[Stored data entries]
┄┄┄┄┄┄┄┄┄┄

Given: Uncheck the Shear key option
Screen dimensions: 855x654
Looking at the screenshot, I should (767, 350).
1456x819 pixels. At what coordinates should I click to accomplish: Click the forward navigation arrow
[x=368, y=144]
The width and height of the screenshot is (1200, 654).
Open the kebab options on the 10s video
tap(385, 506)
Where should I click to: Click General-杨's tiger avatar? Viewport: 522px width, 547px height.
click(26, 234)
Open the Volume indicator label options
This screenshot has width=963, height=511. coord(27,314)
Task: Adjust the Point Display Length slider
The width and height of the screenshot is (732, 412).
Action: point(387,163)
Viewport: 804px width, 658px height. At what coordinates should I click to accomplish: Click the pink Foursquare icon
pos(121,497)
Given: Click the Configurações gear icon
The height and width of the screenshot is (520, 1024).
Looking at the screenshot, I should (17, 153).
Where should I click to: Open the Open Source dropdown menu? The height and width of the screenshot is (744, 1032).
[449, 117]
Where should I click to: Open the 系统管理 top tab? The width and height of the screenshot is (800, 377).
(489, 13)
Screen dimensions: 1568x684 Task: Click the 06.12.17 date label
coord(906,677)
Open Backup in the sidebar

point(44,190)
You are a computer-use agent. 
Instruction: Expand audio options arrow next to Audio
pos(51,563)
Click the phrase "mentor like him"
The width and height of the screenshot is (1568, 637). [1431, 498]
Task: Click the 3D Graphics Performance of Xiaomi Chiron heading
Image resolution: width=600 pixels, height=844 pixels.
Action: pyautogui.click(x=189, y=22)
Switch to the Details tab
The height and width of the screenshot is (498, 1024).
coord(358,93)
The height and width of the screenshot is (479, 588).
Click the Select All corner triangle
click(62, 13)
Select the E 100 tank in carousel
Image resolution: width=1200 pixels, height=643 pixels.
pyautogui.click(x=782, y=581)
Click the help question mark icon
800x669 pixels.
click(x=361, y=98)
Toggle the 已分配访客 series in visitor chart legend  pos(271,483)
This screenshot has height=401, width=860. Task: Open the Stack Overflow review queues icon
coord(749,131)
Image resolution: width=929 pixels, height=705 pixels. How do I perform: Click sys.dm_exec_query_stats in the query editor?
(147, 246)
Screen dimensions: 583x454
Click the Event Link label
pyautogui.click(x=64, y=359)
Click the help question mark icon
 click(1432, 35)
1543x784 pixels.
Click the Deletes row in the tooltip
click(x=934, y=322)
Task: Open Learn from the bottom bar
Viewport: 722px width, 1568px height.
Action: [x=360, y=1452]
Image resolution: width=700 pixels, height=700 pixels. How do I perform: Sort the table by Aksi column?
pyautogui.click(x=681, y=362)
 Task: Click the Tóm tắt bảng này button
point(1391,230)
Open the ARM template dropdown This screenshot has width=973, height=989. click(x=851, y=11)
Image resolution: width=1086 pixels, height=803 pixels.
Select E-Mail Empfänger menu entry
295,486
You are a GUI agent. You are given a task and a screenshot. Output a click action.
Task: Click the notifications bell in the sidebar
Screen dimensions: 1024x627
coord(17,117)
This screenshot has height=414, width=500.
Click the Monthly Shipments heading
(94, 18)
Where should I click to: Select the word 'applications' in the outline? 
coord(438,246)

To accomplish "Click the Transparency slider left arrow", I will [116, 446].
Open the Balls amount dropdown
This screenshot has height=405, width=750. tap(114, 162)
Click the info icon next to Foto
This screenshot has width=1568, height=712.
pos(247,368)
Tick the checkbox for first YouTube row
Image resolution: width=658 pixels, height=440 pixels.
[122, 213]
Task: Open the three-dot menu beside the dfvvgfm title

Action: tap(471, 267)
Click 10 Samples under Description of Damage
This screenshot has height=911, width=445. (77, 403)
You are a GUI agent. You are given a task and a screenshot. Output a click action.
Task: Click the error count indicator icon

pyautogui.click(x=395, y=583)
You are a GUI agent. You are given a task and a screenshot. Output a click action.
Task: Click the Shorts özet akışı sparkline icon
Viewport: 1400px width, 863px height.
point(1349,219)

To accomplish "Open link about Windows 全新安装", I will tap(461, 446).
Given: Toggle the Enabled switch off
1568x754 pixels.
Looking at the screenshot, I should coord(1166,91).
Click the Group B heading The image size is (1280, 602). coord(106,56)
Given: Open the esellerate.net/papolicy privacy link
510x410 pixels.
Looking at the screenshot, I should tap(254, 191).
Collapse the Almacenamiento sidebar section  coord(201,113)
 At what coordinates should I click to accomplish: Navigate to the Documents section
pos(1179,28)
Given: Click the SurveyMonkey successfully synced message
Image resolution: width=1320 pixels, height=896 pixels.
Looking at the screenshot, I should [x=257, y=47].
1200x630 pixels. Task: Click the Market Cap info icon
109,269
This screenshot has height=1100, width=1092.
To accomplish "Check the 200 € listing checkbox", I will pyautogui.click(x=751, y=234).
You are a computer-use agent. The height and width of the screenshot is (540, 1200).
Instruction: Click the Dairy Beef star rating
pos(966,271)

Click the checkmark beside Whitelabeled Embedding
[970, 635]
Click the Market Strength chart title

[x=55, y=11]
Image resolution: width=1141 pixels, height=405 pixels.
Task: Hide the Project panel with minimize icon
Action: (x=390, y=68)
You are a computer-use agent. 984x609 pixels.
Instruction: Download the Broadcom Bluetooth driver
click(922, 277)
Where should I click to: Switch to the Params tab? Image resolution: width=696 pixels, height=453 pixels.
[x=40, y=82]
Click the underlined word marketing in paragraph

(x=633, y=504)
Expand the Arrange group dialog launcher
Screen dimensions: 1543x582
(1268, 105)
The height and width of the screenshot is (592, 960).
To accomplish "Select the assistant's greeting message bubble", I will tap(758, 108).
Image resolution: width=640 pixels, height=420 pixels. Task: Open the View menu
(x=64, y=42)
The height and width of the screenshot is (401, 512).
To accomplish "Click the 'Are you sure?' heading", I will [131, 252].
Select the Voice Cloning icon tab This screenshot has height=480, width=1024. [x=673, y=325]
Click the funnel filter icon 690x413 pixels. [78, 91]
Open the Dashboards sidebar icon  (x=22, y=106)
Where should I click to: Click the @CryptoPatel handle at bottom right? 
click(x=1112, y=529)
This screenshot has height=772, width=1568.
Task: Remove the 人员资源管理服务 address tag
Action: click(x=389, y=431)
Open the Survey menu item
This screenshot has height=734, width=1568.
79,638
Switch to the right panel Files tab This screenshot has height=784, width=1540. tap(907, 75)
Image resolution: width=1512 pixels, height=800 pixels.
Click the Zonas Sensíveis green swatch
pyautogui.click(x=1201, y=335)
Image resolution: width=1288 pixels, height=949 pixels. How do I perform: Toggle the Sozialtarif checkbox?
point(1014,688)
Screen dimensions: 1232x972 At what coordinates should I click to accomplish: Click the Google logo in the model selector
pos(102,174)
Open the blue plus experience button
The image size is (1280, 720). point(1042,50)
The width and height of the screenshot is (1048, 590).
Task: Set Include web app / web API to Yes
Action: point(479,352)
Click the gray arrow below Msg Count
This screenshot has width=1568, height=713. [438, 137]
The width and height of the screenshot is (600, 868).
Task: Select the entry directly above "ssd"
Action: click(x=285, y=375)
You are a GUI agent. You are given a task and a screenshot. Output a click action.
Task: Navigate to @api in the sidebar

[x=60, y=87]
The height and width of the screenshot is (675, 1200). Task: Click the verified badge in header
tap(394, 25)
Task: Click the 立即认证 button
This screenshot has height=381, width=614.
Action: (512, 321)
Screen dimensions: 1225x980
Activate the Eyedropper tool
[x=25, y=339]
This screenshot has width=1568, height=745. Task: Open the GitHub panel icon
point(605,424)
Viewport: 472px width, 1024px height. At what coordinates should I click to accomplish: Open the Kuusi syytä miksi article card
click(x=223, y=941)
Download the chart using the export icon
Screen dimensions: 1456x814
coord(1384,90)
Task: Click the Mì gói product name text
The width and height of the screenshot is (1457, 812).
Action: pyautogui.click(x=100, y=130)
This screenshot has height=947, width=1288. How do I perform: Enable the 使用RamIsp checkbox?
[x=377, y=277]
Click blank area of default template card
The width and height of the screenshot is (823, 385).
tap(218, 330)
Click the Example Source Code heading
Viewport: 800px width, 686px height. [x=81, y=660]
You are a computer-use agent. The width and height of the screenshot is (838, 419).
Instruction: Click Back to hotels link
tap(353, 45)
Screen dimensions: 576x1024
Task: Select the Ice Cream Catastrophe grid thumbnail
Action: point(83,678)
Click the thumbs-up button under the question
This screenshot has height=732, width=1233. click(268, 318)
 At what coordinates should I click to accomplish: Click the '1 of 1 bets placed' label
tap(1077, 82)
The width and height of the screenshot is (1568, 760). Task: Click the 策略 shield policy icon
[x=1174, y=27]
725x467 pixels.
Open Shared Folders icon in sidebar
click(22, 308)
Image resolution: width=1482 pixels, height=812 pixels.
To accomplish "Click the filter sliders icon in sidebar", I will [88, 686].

┄┄┄┄┄┄┄┄┄┄

> [Work to be completed]
Rewrite the entries starting with the line that contains "Expand the Arrange group dialog launcher" and going on through the line that contains "will tap(758, 108).", replacing "Arrange" with "Align" and leaving everything else unchanged.

> [Right answer]
Expand the Align group dialog launcher
Screen dimensions: 1543x582
(1268, 105)
The height and width of the screenshot is (592, 960).
To accomplish "Select the assistant's greeting message bubble", I will tap(758, 108).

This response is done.